Across three albums, Janelle Monáe has made listeners do their homework. She crafts sci-fi extravaganzas, funk-soul LPs with distinct acts, characters and storylines. There are accompanying short films, spin-off books and alter egos. Easter eggs in the liner notes seem almost quaint in comparison. The Age of Pleasure, her fourth full-length, is a lot simpler in approach: this is a sex record, a frothy, horny ode to erotic delight that breezes past in a carnal blur.
As if recorded off the edge of an infinity pool, this tight collection of 14 tracks – many of them brief, lush interludes – embraces laidback cool while endlessly calling back to the pioneers of Black soul. Seun Kuti, son of Afrobeats titan Fela, supplies shimmering brass on the braggadocious “Float”. “Champagne S***” is a mélange of marching band horns and dancehall synths. Grace Jones rocks up, cooing in French (“Trouble, trouble, trouble,” she purrs) before peacing out. “Lipstick Lover” bounces on a vintage reggae groove.

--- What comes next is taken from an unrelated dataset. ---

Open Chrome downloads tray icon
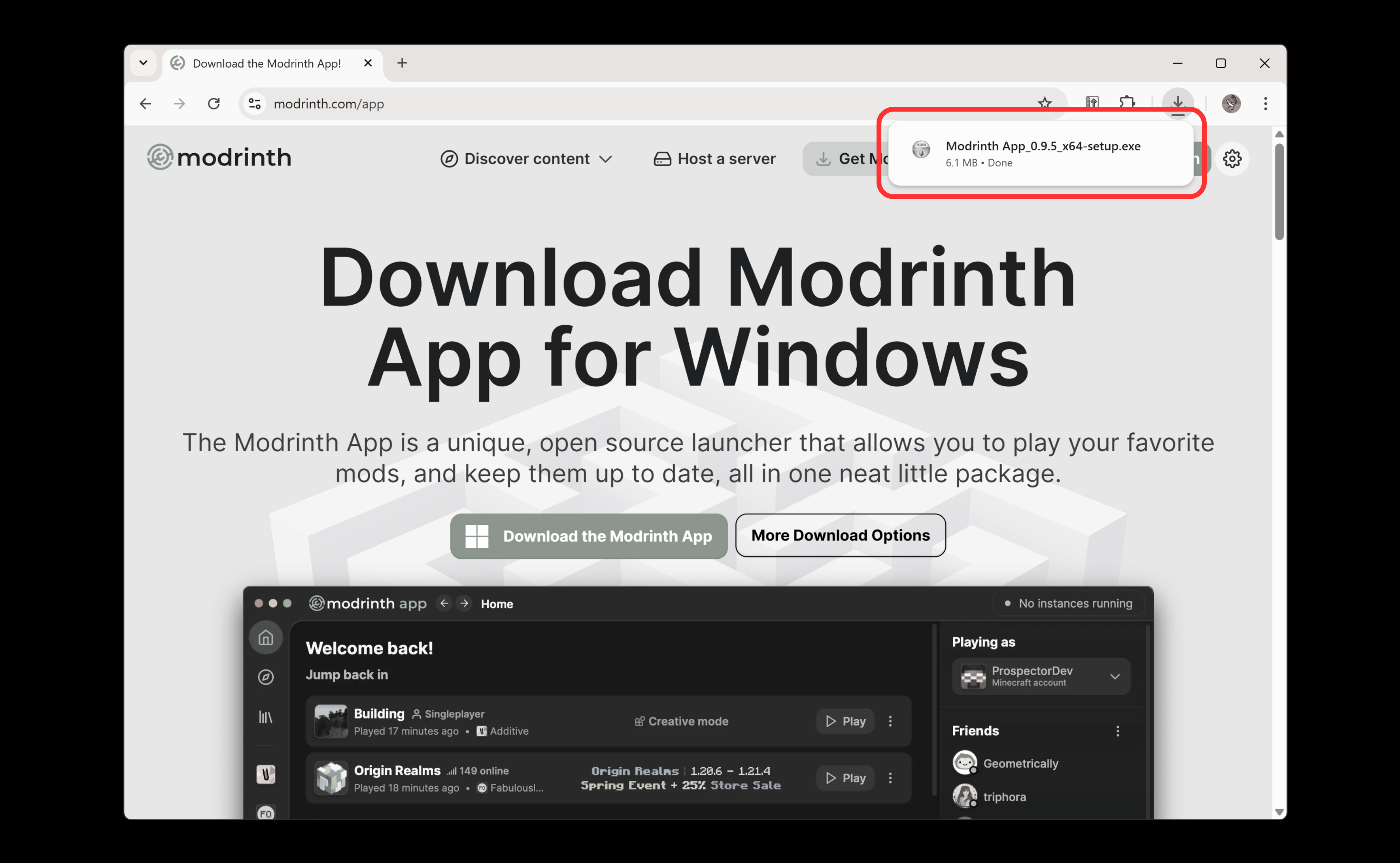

At the centre of it all is a never more confident Monáe, the happiest person at this particular orgy, whose version of self-love is amusingly forthright: “I’m looking at a thousand versions of myself,” she proclaims against a grimy bass riff on “Phenomenal”, “and we’re all fine as f***.” She becomes even less coy on “Water Slide”, an airy bit of funk seduction: “If I could f*** me right here, right now, I’d do that.”
It all tracks with Monáe’s personal evolution in recent years, which includes coming out as pansexual and identifying as a variety of pronouns at once (“she/her”, “they/them”, and “free-ass motherf****r”). Lyrics here repeatedly nod to a kind of utopian gender ambiguity (“A bitch look pretty/ A bitch look handsome”) and celebrations of free love – as well as the sheer thrill of desiring and being desired. “Let our rain become a monsoon, I want the rush,” moans actor Nia Long at the top of “The Rush”, a slow jam that is practically naked, bar a Spanish guitar and some sensual reverb.
Clocking in at a scant 31 minutes, you could call The Age of Pleasure a quickie – but one that more than manages to scratch that itch.